Henry VIII’s most characteristic pose at the banquet table in so many screen representations of his reign is hungrily gnawing at a chicken leg before casting the bone casually over his shoulder. On the dust jacket blurb of this weighty tome the reader is invited to speculate which pies did Henry VIII gorge on to go from a 32 to a 54-inch waist?  Or, moving closer to a link with an actual historical event, what was Elizabeth I’s first meal after the defeat of the Spanish Armada? This study offers a new history of the Tudor kitchen with over 500 ‘sumptuous – and more everyday – recipes enjoyed by rich and poor’ all taken from authentic contemporary sources. They encompass first courses, main courses, sided dishes, sweets, snacks, preserves, spices, sources and drinks. Additional topics also differentiate between Tudor, Medieval and Stuart recipe books and explore the Tudor diet, farming and table etiquette, confirming that the screen representation of Henry to which reference has already been made may not have conformed to ‘the courtly and genteel manner of eating’ observed at least by ‘the upper levels of society’.

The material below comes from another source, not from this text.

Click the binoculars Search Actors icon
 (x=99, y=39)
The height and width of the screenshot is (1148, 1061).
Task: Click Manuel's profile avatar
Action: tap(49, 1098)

There is a strong Welsh flavour permeating the book from an author who lives in the Teifi valley which is evident in many of the recipes, for example Bara Llechwan (Bakestone Bread) and in many of the venues where Tudor food is regularly on offer or on display to tourist visitors and hungry parties of schoolchildren at, for example Tudor merchants’ houses at Tenby or indeed Conway, where I have sampled it myself. And so the tradition of Tudor hospitality lives on,  though not perhaps on the lavish scale reflected in Tudor court food purchases in just one year where no fewer than 8,200 sheep, 2,330 deer and 53 wild boar, plus countless birds such as ‘swan and cygnet, peacock, heron, capon, teal, gull and shoveler’. Quite apart from the possibilities for cross-curricular work on ornithology, but perhaps steering clear of the section headed ‘Dishes You May Not Wish to Cook or Eat or See’ which includes ‘Live Blackbird, Rabbit, Frog, Dog or Dwarf Pie’ there are opportunities, at a slightly more practical level, for example, to combine food technology with historical understanding.